#### READING TEXT
***

Equity futures are moving higher as investors react to the release of the delayed January jobs report. Job growth in the U.S. came in stronger than expected in January, with nonfarm payrolls rising by 130,000 (almost double forecasts), while the unemployment rate unexpectedly dipped to 4.3%, signaling continued labour-market stabilization at the start of the year. Wage growth also remained firm, with average hourly earnings climbing 0.4% month over month, slightly above estimates. However, an annual benchmark revision showed the labour market was weaker than previously thought, with nearly 900,000 fewer jobs created over the prior year than initially reported, tempering the headline strength. Adding to this, the January NFIB Small Business survey signaled broad-based softness among small firms with the optimism index slipping to 99.3 and both hiring and capital spending plans declining for a second straight month. Overall, the reports suggests a still-resilient but cooling job market that may influence the Fed’s timing on future rate cuts. 

What’s old is new again. The recent volatility in tech stocks has pushed investors to rethink heavy exposure to the AI trade and rotate into “old economy” sectors, helping drive a broader market rally outside Silicon Valley. While the Nasdaq has struggled with volatility and crowded positioning, non-tech names have rallied, lifting sectors like energy, materials, industrials, and consumer staples. Years of dominance by mega-cap tech have left portfolios concentrated, making smaller and value-oriented stocks more attractive as earnings growth broadens across the market. Data show the average non-tech stock is under-owned by funds, while the Mag Seven tech giants remain more vulnerable to pullbacks. Although the market isn’t abandoning tech altogether, it seems that many investors are trimming overweight positions and diversifying, which can be seen in the Dow Jones which has continued to move higher.

***

#### ROWS
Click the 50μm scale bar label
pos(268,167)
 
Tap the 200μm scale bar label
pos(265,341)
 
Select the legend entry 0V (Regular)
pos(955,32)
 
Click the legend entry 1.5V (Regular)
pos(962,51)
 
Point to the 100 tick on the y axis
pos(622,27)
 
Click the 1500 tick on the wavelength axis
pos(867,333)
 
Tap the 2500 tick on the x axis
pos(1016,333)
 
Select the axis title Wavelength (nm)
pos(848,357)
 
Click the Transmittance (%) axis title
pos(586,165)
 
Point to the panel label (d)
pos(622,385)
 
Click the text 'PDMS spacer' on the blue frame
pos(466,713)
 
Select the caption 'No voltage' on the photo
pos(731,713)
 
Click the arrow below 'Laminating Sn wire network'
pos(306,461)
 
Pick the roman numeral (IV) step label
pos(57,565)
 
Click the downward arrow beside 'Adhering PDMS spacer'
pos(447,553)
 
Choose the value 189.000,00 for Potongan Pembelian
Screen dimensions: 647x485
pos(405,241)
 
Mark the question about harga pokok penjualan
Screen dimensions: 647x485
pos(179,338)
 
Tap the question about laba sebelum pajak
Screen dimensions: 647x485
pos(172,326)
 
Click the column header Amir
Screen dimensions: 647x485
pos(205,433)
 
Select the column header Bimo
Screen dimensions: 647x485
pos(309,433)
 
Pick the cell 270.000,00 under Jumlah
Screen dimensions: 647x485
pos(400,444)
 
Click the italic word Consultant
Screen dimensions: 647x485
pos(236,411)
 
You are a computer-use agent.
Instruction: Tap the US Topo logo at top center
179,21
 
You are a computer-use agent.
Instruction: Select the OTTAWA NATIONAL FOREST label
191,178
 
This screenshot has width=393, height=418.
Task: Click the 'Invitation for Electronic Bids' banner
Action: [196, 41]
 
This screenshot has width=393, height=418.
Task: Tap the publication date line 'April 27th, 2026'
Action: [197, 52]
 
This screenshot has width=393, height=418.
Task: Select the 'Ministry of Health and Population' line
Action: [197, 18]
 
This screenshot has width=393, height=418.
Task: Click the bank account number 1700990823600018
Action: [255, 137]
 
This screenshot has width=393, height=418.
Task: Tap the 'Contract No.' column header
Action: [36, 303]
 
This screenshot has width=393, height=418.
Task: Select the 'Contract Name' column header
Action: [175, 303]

***

#### AIM A
In the market commentary, what did the unemployment rate dip to in January?
#### AIM B
List every sector that the market commentary says was lifted by the non-tech rally.
#### AIM C
Pick up the market commentary after its final sentence and carry it forward.

#### WRITTEN REPLY A
4.3%

#### WRITTEN REPLY B
energy, materials, industrials, consumer staples

#### WRITTEN REPLY C
Evolving playbook. Portfolio hedging strategies built on old assumptions that bonds rally in risk-off periods, safe havens stay stable, and diversification works automatically, have been challenged in recent years. Inflation risk, fiscal strain, geopolitics, and rapid technological change have disrupted traditional correlations. Bonds did not protect portfolios during the latest bout of inflation, while assets like gold, once considered stable havens, have grown more volatile due to speculative flows. Because of this, investors are shifting from broad, directional hedges toward more targeted statistical hedges that are designed to offset specific risks such as exposure to Chinese equities or select commodities, based on observed correlations. Because correlations can change quickly, diversification in this framework requires ongoing reassessment rather than set-and-forget allocations, meaning protection must be intentionally designed around evolving risks rather than assumed from traditional asset labels alone.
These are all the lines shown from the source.